• **Brano dell'esercizio**
--- --- ---

Di tutti i pianeti del settenario tradizionale, Saturno è quello che presenta il più estremo contrasto di valori. Ciò gli deriva da Giano bifronte, suo decimo satellite cui è stato dato il nome della divinità dalla doppia faccia. Qualitativamente, cosa c'è di più distante tra il mendicante supremo mal svezzato che sospende la sua miserabile vita quotidiana al solo atto di farsi nutrire dagli altri, e l'anacoreta così distante dalle sue necessità, libero da esse in un supremo distacco? Immensa è pure la fossa che separa il migliore da ciò che produce intellettualmente ed il peggiore da ciò che istintivamente dichiara. E' a lui che dobbiamo il massimo della vita spirituale e del pensiero in tutte le sfere della cultura. Ma ahimé se egli è al posto più alto lo è pure a quello più in basso: è lui che ci fa cedere ai nostri vecchi demoni interiori.

Per esempio, la sua dissonanza con Marte-Plutone disumanizza l'essere facendone regredire le pulsazioni aggressive allo stadio arcaico di un'"età della pietra", abbandonate alle tempeste di un mostruoso sfogo, avendo il super-egp mobilitato contro l'io tutta l'energia selvaggia del Se'. Elevazione e caduta …

Torniamo infine ad un Giano fondamentale. Di costui, sin qui, non abbiamo colto che la fase positiva, quella dell'individuo muto che si trova nel più profondo di noi, il suo fondamento più solido, cioè "l'istinto di conservazione": l'essere tiene alla vita e la celebra a modo suo. Ora l'altra faccia, quella negativa, ne rappresenta la disfatta. E' il volto dell'impietoso dio del tempo, vero complice della morte, all'altro capo dei luminari, questa scintilla di vita, che si apparenta alla danza macabra. Il suo grigiore è già presente quando noi viviamo la morte "per delega", cioè quando siamo in lutto per una persona cara. Essa è presente, psicologicamente in sordina, nelle manifestazioni di colpevolezza auto-distruttive specie nella mancanza dell'essere e la svalutazione dello stato depressivo, essendo la vera depressione uno stato di morte-vivente. Ma soprattutto, l'ombra di Saturno diventa inesorabile con la decrepitezza della vecchiaia e l'ultimo colpo di falce che ci porta alla tomba …

Certo! Parlare di Saturno non è che ci rallegri … Bisogna soprattutto parlarne nel linguaggio degli antichi e davanti ad un Giove grande dispensatore di felicità. Questo malefico genio del male, grande maestro di sofferenze e artista del dolore che trascina le sue vittime sulla strada della sfortuna… Dagli addosso a Saturno! non può che indisporre e richiede una salutare reazione… Lascio che altri vadano oltre questa orazione funebre. Ma attenzione! Non si tenti di far sparire questo realismo con qualche pretesto. Che "musi" mettete su dopo una perdita di denaro, un dispiacere d'amore o una malattia, dissonanti banalità saturnine? Credete che un discorso filosofico in questa circostanza, potrebbe esorcizzare il vostro Saturno? Impossibile mettersi al sicuro, proprio come impossibile è sfuggire alla morte.

--- --- ---

• **Contenuto dell'elenco**
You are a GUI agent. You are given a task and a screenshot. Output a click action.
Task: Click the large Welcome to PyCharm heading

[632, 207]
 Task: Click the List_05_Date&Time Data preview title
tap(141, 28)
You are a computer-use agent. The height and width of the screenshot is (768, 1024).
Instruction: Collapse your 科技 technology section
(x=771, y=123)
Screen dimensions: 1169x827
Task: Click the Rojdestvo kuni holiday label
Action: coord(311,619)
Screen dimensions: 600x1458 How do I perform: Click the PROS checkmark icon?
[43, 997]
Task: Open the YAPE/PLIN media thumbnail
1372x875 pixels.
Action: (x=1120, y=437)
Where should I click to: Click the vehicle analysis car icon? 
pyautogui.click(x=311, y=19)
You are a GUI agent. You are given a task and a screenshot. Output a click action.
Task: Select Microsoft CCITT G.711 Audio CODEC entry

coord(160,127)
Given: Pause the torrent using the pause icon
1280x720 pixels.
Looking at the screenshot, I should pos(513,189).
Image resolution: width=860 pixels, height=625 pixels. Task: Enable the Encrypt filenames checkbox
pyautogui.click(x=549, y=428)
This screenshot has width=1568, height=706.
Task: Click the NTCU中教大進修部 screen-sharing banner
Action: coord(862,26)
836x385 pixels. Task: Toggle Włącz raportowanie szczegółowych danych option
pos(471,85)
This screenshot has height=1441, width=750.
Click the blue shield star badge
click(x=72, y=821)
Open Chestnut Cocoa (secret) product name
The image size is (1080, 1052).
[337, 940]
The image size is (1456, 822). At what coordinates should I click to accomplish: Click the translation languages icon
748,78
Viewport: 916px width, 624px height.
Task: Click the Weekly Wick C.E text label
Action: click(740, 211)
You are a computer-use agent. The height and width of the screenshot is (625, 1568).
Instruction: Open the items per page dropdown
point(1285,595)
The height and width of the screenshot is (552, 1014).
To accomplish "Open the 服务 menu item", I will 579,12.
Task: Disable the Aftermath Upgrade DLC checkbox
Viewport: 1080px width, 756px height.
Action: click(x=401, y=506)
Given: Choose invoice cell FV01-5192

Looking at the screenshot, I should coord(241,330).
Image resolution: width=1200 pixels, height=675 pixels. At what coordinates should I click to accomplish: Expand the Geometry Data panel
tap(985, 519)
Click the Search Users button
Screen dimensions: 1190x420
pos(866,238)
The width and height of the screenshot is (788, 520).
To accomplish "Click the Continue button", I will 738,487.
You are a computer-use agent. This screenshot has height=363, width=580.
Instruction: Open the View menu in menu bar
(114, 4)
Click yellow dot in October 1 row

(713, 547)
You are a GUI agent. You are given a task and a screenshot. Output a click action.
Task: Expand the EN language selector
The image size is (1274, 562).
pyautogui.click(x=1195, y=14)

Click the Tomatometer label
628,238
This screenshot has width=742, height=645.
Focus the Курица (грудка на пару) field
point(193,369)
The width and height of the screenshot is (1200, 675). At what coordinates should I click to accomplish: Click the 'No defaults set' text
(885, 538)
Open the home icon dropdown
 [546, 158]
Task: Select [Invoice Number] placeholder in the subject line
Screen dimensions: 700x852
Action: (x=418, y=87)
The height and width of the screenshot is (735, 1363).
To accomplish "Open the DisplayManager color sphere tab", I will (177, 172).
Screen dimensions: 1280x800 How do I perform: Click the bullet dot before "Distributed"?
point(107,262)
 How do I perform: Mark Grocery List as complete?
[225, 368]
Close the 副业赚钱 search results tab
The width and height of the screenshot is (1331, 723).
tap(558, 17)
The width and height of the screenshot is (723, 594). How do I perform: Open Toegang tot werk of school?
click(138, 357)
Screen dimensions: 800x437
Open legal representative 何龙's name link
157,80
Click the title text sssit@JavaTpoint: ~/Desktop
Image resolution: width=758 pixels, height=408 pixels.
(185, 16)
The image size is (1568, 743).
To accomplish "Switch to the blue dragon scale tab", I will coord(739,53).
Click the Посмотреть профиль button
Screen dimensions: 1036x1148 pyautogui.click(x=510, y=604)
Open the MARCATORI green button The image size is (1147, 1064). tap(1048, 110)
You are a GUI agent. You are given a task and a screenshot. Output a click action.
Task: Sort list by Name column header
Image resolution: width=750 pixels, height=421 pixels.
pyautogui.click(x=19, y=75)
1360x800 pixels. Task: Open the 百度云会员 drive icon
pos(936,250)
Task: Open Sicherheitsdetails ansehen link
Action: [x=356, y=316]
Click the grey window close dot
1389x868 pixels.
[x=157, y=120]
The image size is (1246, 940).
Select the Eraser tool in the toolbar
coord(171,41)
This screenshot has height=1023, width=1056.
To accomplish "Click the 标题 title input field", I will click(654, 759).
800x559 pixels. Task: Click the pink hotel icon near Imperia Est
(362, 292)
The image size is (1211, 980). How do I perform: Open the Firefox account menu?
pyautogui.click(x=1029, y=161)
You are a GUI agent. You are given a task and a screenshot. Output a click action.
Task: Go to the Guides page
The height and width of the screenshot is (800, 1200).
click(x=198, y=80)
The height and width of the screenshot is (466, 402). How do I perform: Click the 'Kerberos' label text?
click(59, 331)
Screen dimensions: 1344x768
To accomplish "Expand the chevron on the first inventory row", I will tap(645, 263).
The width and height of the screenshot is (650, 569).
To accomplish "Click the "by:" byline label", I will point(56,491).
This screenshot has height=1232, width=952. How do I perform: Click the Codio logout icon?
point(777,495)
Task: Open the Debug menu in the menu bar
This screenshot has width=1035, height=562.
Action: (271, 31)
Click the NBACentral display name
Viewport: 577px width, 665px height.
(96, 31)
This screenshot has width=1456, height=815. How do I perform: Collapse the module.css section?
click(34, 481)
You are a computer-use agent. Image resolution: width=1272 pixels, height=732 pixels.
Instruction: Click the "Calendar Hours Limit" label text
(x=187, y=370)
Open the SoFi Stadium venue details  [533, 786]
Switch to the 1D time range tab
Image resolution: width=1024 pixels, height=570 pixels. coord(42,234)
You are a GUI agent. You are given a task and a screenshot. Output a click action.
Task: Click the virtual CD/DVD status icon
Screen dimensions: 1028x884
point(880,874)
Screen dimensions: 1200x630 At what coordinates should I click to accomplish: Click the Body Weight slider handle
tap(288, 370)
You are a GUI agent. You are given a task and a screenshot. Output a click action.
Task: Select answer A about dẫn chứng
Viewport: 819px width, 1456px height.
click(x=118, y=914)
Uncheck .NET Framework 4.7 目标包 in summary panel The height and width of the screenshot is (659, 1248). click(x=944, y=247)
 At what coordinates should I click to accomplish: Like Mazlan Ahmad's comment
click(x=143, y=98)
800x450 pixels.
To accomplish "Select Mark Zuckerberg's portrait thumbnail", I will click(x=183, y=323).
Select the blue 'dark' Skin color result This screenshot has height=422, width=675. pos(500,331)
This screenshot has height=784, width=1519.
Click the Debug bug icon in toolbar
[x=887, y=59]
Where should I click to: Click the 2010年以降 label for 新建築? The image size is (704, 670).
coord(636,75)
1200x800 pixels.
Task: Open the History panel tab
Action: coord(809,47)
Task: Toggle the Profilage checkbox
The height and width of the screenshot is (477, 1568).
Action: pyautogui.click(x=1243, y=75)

--- --- ---

• **Compito da svolgere**
Ricopia dal brano su Saturno la parte che va da "Certo! Parlare di" a "sfuggire alla morte.", comprese queste parole.

• **Spazio risposta**
Certo! Parlare di Saturno non è che ci rallegri … Bisogna soprattutto parlarne nel linguaggio degli antichi e davanti ad un Giove grande dispensatore di felicità. Questo malefico genio del male, grande maestro di sofferenze e artista del dolore che trascina le sue vittime sulla strada della sfortuna… Dagli addosso a Saturno! non può che indisporre e richiede una salutare reazione… Lascio che altri vadano oltre questa orazione funebre. Ma attenzione! Non si tenti di far sparire questo realismo con qualche pretesto. Che "musi" mettete su dopo una perdita di denaro, un dispiacere d'amore o una malattia, dissonanti banalità saturnine? Credete che un discorso filosofico in questa circostanza, potrebbe esorcizzare il vostro Saturno? Impossibile mettersi al sicuro, proprio come impossibile è sfuggire alla morte.